Introduction

The terms ‘work’, ‘energy’, and ‘power’ are frequently used in everyday language.  In physics, however, the word ‘Work’ covers a definite and precise meaning. Somebody who has the capacity to work for 14-16 hours a day has large stamina or energy. Energy is thus our capacity to do work. In Physics too, the term ‘energy’ is related to work in this sense, but as said above the term ‘work’ itself is defined much more precisely. The word ‘power’ is used in everyday life with different shades of meaning. In karate or boxing, we talk of ‘powerful’ punches. These are delivered at a great speed. This shade of meaning is close to the meaning of the word ‘power’ used in physics.  The aim of this chapter is to develop an understanding of these three physical quantities.

The Scalar Product

The scalar product or dot product of any two vectors \(\mathbf{A}\) and \(\mathbf{B}\), denoted as \(A \cdot B\) (read \(\mathbf{A}\) dot \(\mathbf{B}\)) is defined as
\(
\mathbf{A} \cdot \mathbf{B}=A B \cos \theta \dots(6.1a)
\)
where \(\theta\) is the angle between the two vectors as shown in Fig. 6.1(a). Since \(A, B\) and \(\cos \theta\) are scalars, the dot product of \(\mathbf{A}\) and \(\mathbf{B}\) is a scalar quantity. Each vector, \(\mathbf{A}\) and \(\mathbf{B}\), has a direction but their scalar product does nolt have a direction.
\(
\begin{aligned}
\mathbf{A} \cdot \mathbf{B} & =A(B \cos \theta) \\
& =B(A \cos \theta)
\end{aligned}
\)
Geometrically, \(B \cos \theta\) is the projection of \(\mathbf{B}\) onto A in Fig.6.1 (b) and \(A \cos \theta\) is the projection of \(\mathbf{A}\) onto B in Fig. 6.1 (c). So, A.B is the product of the magnitude of \(\mathbf{A}\) and the component of \(\mathbf{B}\) along A. Alternatively, it is the product of the magnitude of \(\mathbf{B}\) and the component of \(\mathbf{A}\) along \(\mathbf{B}\).
Equation (6.1a) shows that the scalar product follows the commutative law :
\(
\mathbf{A} \cdot \mathbf{B}=\mathbf{B} \cdot \mathbf{A}
\)
Scalar product obeys the distributive law:
\(
\mathbf{A} \cdot(\mathbf{B}+\mathbf{C})=\mathbf{A} \cdot \mathbf{B}+\mathbf{A} \cdot \mathbf{C}
\)

**Tasks to carry out**
• a. Answer these about the physics passage, one line each:
(i) In karate or boxing, what kind of punches do we talk of?
(ii) What does θ stand for in equation (6.1a)?
(iii) Which law does equation (6.1a) show the scalar product follows?
• b. Put this sentence from the physics passage into French: "The word ‘power’ is used in everyday life with different shades of meaning."
• c. Copy the physics passage word for word, everything from "The scalar product or" down to "B \cos \theta \dots(6.1a)".

**Material**
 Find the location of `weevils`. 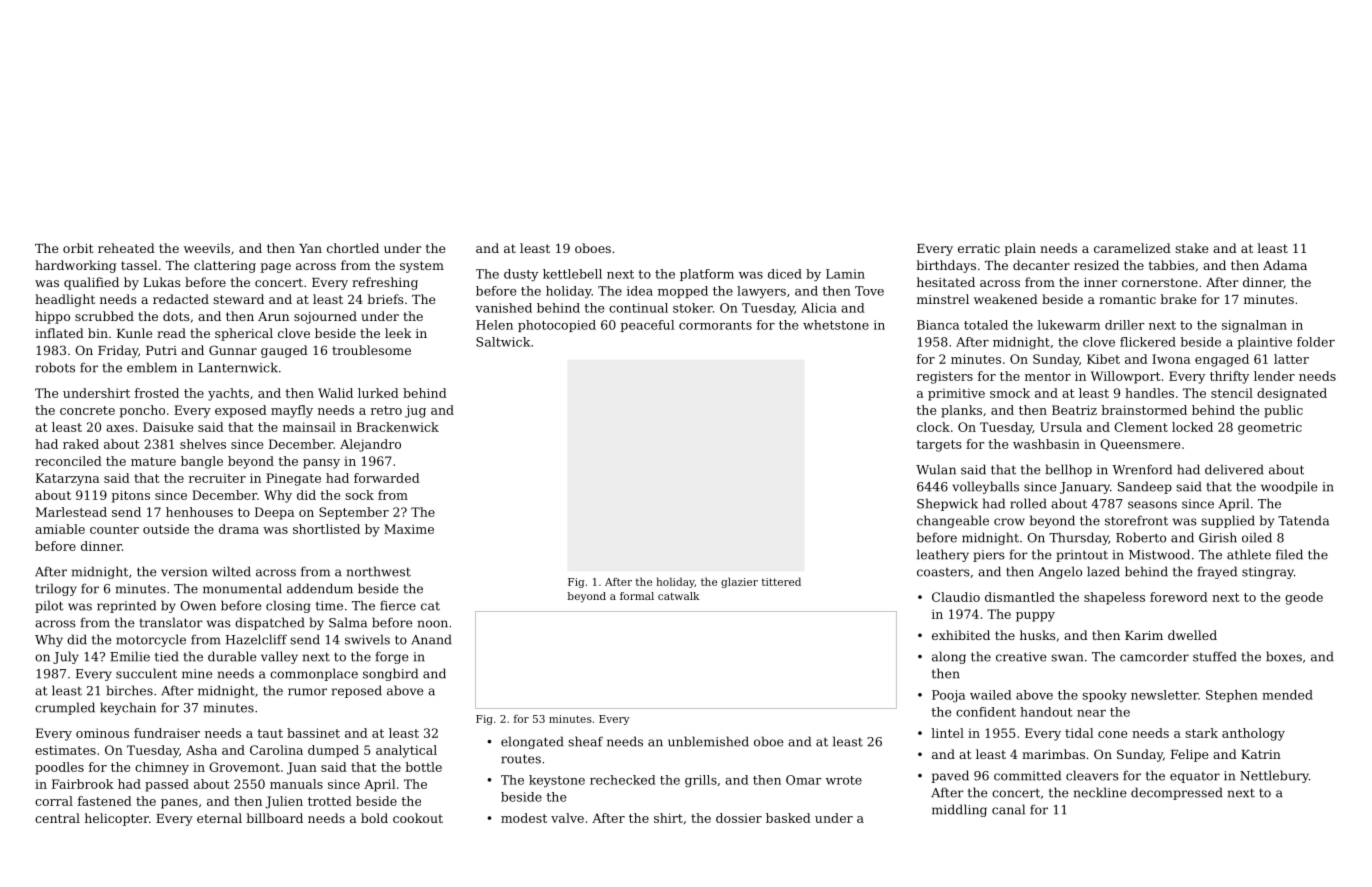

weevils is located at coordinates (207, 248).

**Full solutions**
• a.
(i) ‘Powerful’ punches, which are delivered at a great speed.
(ii) The angle between the two vectors.
(iii) The commutative law.

• b. Le mot « puissance » est employé dans la vie quotidienne avec différentes nuances de sens.

• c.
The scalar product or dot product of any two vectors \(\mathbf{A}\) and \(\mathbf{B}\), denoted as \(A \cdot B\) (read \(\mathbf{A}\) dot \(\mathbf{B}\)) is defined as
\(
\mathbf{A} \cdot \mathbf{B}=A B \cos \theta \dots(6.1a)